Cette demande n’est donc pas prescrite.
La fin de non-recevoir tirée de la prescription soulevée par Madame [C] [E] veuve [M] est donc rejetée.
Sur la demande de mesure d’expertise
L’article 145 du Code de procédure civile, relatif aux expertises sollicitées avant tout procès, n’est pas applicable au cas d’espèce dès lors qu’une instance est en cours.
En vertu de l’article 789 du Code de procédure civile, dans sa version issue du décret du 11 décembre 2019 applicable au litige,
Lorsque la demande est présentée postérieurement à sa désignation, le juge de la mise en état est, jusqu’à son dessaisissement, seul compétent, à l’exclusion de toute autre formation du tribunal, pour : (…)
5° Ordonner, même d’office, toute mesure d’instruction ;
les mesures d’instruction légalement admissibles à la demande de tout intéressé.
Selon l’article 146 du Code de procédure civile,
Une mesure d’instruction ne peut être ordonnée sur un fait que si la partie qui l’allègue ne dispose pas d’éléments suffisants pour le prouver.
En aucun cas une mesure d’instruction ne peut être ordonnée en vue de suppléer la carence de la partie dans l’administration de la preuve.
Monsieur [Z] [M] sollicite une expertise immobilière afin de chiffrer le montant qui serait du par Madame [C] [E] dont il allègue qu’elle aurait bénéficié d’une donation déguisée lors de l’acte de partage d’une indivision immobilière, le 30 Aout 1999.

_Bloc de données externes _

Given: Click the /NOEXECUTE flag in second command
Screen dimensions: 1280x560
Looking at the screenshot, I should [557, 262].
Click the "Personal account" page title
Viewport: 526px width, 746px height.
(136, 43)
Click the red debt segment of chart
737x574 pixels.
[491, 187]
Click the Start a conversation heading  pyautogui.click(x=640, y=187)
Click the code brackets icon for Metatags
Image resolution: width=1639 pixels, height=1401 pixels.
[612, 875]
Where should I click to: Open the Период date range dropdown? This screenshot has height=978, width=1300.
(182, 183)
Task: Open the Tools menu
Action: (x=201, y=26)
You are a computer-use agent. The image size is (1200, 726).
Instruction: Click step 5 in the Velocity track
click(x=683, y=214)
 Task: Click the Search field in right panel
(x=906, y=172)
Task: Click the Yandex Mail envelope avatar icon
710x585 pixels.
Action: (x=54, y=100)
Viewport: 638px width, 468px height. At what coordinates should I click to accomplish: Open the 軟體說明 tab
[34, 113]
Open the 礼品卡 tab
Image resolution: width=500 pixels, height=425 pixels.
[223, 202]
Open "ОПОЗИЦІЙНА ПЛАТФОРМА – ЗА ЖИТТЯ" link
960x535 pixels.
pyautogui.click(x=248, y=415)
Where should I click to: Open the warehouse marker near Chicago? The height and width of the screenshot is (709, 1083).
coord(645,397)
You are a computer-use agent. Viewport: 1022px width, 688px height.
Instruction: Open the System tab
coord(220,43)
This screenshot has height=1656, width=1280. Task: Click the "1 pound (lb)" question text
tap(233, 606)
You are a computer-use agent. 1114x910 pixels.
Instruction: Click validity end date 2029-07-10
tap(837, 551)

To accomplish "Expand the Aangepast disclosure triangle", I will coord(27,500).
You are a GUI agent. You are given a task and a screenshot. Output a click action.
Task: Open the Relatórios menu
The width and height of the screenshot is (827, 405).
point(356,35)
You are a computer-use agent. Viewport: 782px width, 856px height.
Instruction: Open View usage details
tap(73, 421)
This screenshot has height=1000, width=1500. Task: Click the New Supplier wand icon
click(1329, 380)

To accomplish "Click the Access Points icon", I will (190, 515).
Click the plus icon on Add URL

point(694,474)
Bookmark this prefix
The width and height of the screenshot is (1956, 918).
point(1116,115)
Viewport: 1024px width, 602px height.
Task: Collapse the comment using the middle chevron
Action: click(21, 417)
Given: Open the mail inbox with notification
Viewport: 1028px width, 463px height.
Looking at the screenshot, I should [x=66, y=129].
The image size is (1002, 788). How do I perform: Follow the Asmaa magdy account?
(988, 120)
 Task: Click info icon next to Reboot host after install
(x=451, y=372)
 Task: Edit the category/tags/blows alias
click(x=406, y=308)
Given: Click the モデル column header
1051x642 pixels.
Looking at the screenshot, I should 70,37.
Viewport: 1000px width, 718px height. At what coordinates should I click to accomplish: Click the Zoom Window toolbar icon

Il sollicite une expertise portant sur “la valeur réelle des parcelles AI 763, AI 764 et AI 765 objet de l’acte de partage communiqué en pièce 73, et de de l’acte de vente communiqué en pièce 113,
— tant au jour de l’acte, afin de permettre au tribunal statuant au fond de disposer d’éléments contradictoirement établis quant à la valeur des dites parcelles et lui permettre à l’examen du rapport qui sera déposé de statuer sur l’existence d’une donation déguisée, rapportable,
— qu’à la date la plus proche du partage judiciaire à intervenir, en prenant en compte l’état de ces parcelles au jour de la donation déguisée, afin de permettre au tribunal de fixer le montant du rapport, et au Notaire de calculer l’indemnité de réduction qui en résultera.”
A ce stade de l’instance, l’existence de la donation déguisée alléguée par Monsieur [Z] [M] n’est pas établie.
Il appartiendra le cas échéant au Notaire qui sera commis et / ou au Tribunal d’évaluer, dans l’hypothèse où une donation déguisée serait établie, les éléments financiers de l’éventuel rapport.
Il n’est aucunement justifié de la nécessité d’une expertise à ce stade.
La demande d’expertise formée par Monsieur [Z] [M] est donc rejetée.
Sur les dépens et la demande sur le fondement de l’article 700 du Code de procédure civile :
Les dépens de l’incident suivront ceux de l’instance au fond.
L’équité et la situation économique ne commandent pas d’allouer à Madame [C] [E] veuve [M] le remboursement des sommes exposées pour leur défense ; dès lors, sa demande au titre de l’article 700 du Code de procédure civile sera rejetée.
PAR CES MOTIFS
Nous, Juge de la mise en état, statuant par mise à disposition au greffe, par ordonnance contradictoire et susceptible d’appel,
Rejetons la fin de non-recevoir tirée de la prescription soulevée par Madame [C] [E] veuve [M],
Déclarons recevable l’action en recel successoral formée par Monsieur [Z] [M],
Rejetons la demande d’expertise formée par Monsieur [Z] [M],
Renvoyons le dossier à la mise en état du 14 octobre 2025 pour conclusions au fond de Maître HAMELIN,
Rejetons la demande formée par Madame [C] [E] veuve [M] sur le fondement de l’article 700 du Code de procédure civile,
Disons que les dépens de l’incident suivront ceux de l’instance au fond,
Ordonnance prononcée le 02 Septembre 2025.